Four AI Projects at Flight Centre
The team develops some tools for consumer experience, but it’s mostly focused on making company operations more efficient, Morhous said.
They’re always working through new ideas. “They have capacity for about a dozen to two dozen at any given time. There’s constantly ones coming in constantly, one’s getting closed off,” Morhous said.
Morhous outlined four major projects that the team has deployed:
- Module that leverages OpenAI to classify all in-bound client inquiries and route them to the most relevant service team. “That’s been arguably the most impactful, highest [return on investment] deployment that we’ve had.”

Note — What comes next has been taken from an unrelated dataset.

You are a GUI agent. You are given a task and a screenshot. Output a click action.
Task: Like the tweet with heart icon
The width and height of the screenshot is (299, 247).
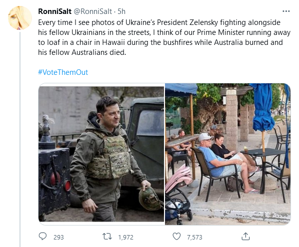pyautogui.click(x=177, y=237)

- Browser extension tool that generates content during the booking process, meant to help clients offer tips to travelers. An example of the type of tip it could provide, Morhous said: “This European city has much higher tariffs on Uber. Please make sure you book a taxi when you arrive, as opposed to using an Uber.”
- Simplify a travel itinerary with bookings from multiple sources. Travelers can forward multiple bookings to an email address, and then the AI combines all the information and generates a schedule that the traveler can view in one place.

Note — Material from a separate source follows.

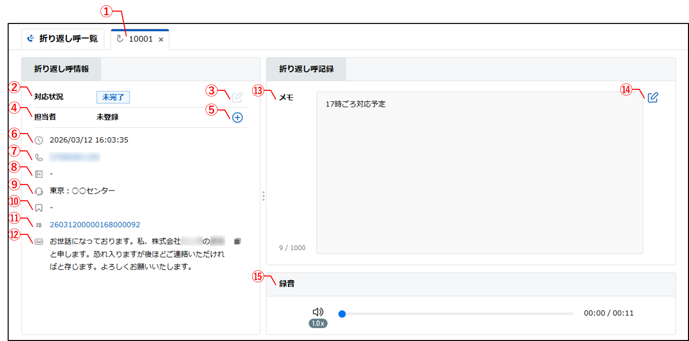The width and height of the screenshot is (689, 341).
Task: Click the phone handset icon
Action: click(39, 157)
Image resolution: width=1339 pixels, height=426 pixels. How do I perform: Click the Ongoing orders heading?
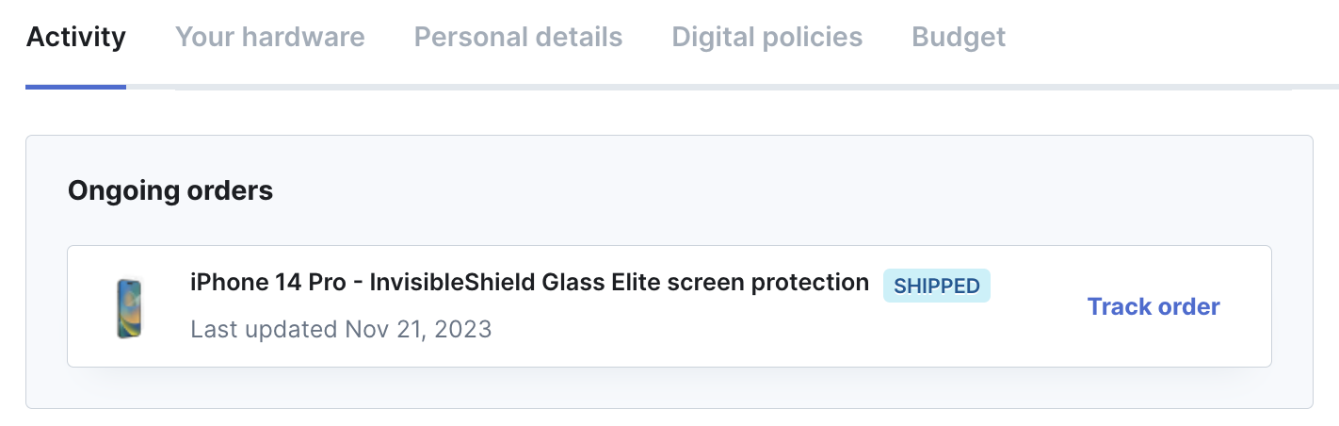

- Self-service customer service chatbot that clients can use instead of or before talking to a person.
What’s Next
Morhous believes there’s a lot more opportunity for AI in the travel industry, and it’s far away from realizing its full potential. For now, Flight Centre is focusing on big gaps between the travel’s many fragmented parts.
- “I would love to think travel works as fluidly as Amazon … where I can go on a website, buy something, and have it show up at my door four hours later. But travel is still a highly fragmented industry.”
- “I do think the technology has a ton of promise in the industry in general, and we’re probably just starting to scratch the surface.”
- “It’s not like I’m booking all my travel through a chatbot that knows everything, and everything I do now goes through those interfaces; it’s still very early days where we’re seeing the realistic impacts of that technology in the industry. But there’s a lot of promise. And I just think you’ve got to keep on focusing on trying to improve that experience and drive some positive ROI.”
- “We will probably continue to grow that team a little bit larger just to have a bit more capacity. I would imagine at some point they may start focusing on more specialized projects that are more AI-centric, as opposed to doing as much consulting.”
- “Our investment, whether it happens in a central team or happens in distributed teams, is not going down in the space.”